A few yards away from where Tom Piper was working, a Sixth Form trumpeter was practising the Last Post. She was preparing for the dedication ceremony, as were the boys who read out the names of all the fallen while the choir sang. As well as completing our poppy installation, the only private one of its kind in existence, Tom Piper spoke to our Art scholars. As he explained to them, a circuitous route brought him to the poppies: he began reading Biological sciences at Trinity College, Cambridge, but during his second year he changed to Art History. When his old school friend Sam Mendes asked him to build some sets for a theatre production, Tom knew what he wanted to do.

In Big School, our main hall, the finishing touches have recently been completed to a new wall of remembrance. Three Upper Sixth Formers who are applying to University to read architecture have redesigned it. Until recently, MCS commemorated 47 Great War dead. The work of one of our Chemistry teachers, Dr David Bebbington, has revealed new names to be added to our roll of honour, bringing the total to the fifty which our Poppies memorialise so beautifully.

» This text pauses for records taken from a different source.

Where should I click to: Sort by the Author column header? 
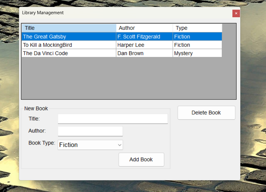point(144,28)
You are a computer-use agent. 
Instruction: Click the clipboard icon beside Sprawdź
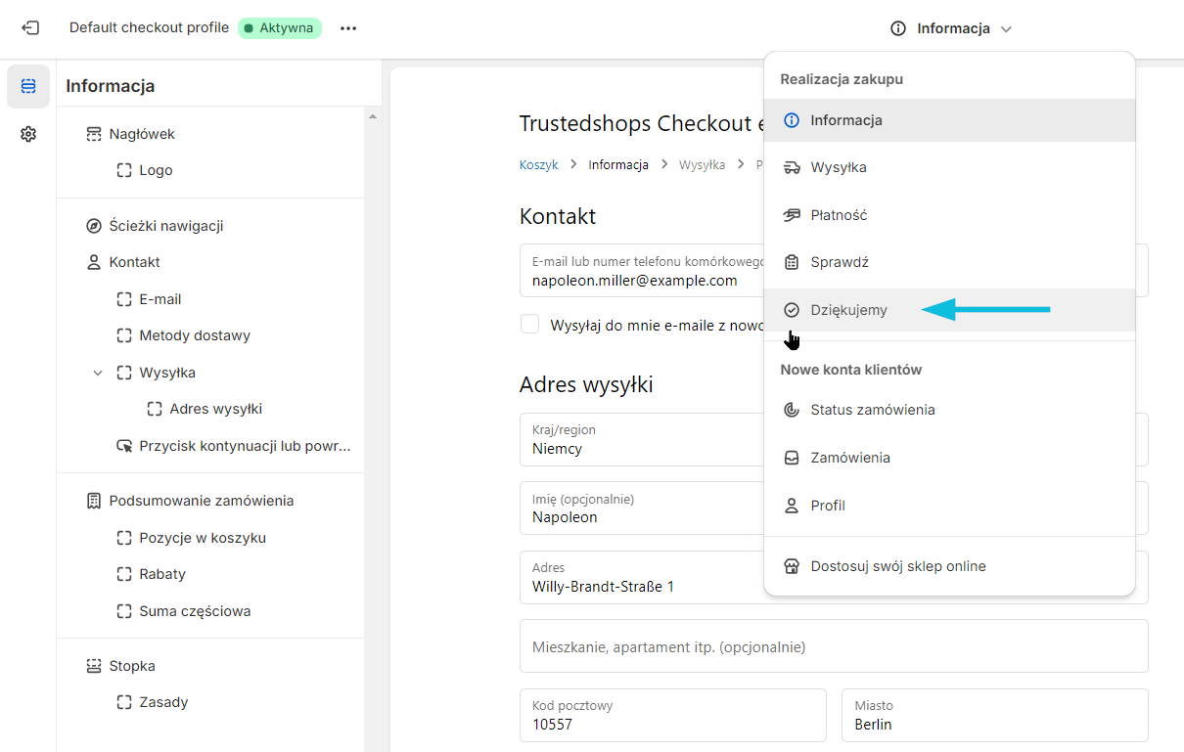(x=792, y=262)
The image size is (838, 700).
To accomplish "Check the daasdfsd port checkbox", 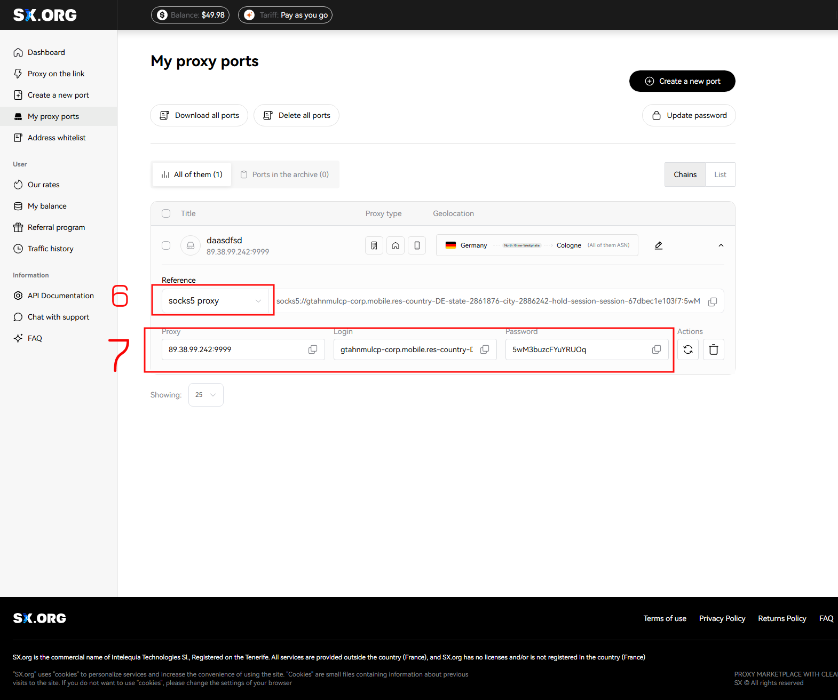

In DT, Junior School boys have laser cut poppies in mdf and etched the names of the MCS war dead on them; each black centre has a different commemorative message, written by the boys themselves in their History and PSHCE lessons.

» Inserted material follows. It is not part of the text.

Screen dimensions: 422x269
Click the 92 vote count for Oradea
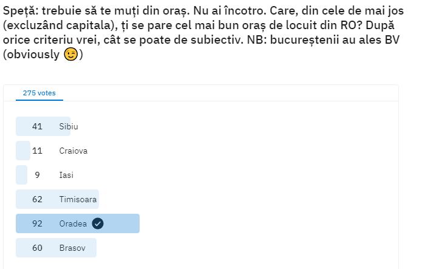point(37,223)
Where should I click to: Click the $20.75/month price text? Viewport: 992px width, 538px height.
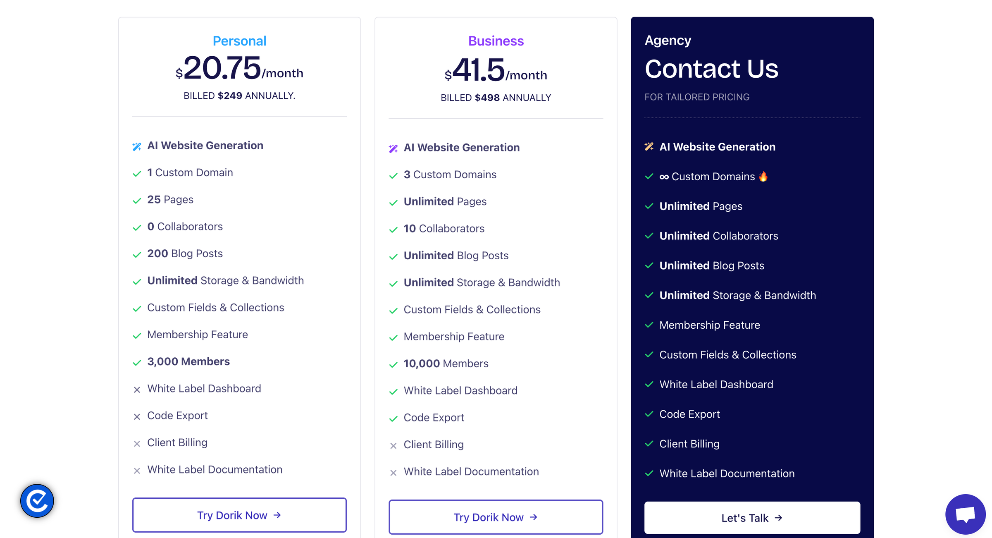pyautogui.click(x=240, y=71)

Today, on Remembrance Day itself, we also dedicate a new paving stone in Cowley Place. This is in honour of Noel Chavasse, Victoria Cross and bar. A competitor in the 1908 Olympics and an army doctor, Chavasse is remembered for a modest bravery which few people could begin to imagine. One of only three men to be honoured with the VC and bar, Chavasse was a much-beloved medic in the Liverpool Scottish regiment who rescued injured men with scant regard for his own safety, receiving the VC for his rescue of men while under enemy fire both on the Somme and during the Battle of Passchendaele, where he was fatally wounded. (Read J4's James Lewis' poem in memory of Noel Chavasse). All the School’s houses are named after heroes who gave their lives during the Great War, and it is at this time of year in particular that we remember what they and so many of that generation endured and lost.

On November 11th, 11 am is a time of sombre silence. Shortly before 11am every other school day, our first sitting of lunch begins. Now, everyone at MCS eats this and every other school meal under the sinuous stems of our 50 poppies. As Tom Piper observed, this is as it should be. He wanted this installation not to be revered, but to be enjoyed in an everyday place. What better way to honour those who gave their today for our tomorrow than for the men and women of tomorrow to enjoy their todays in the gentle shadows cast by the poppies we treasure in their memory?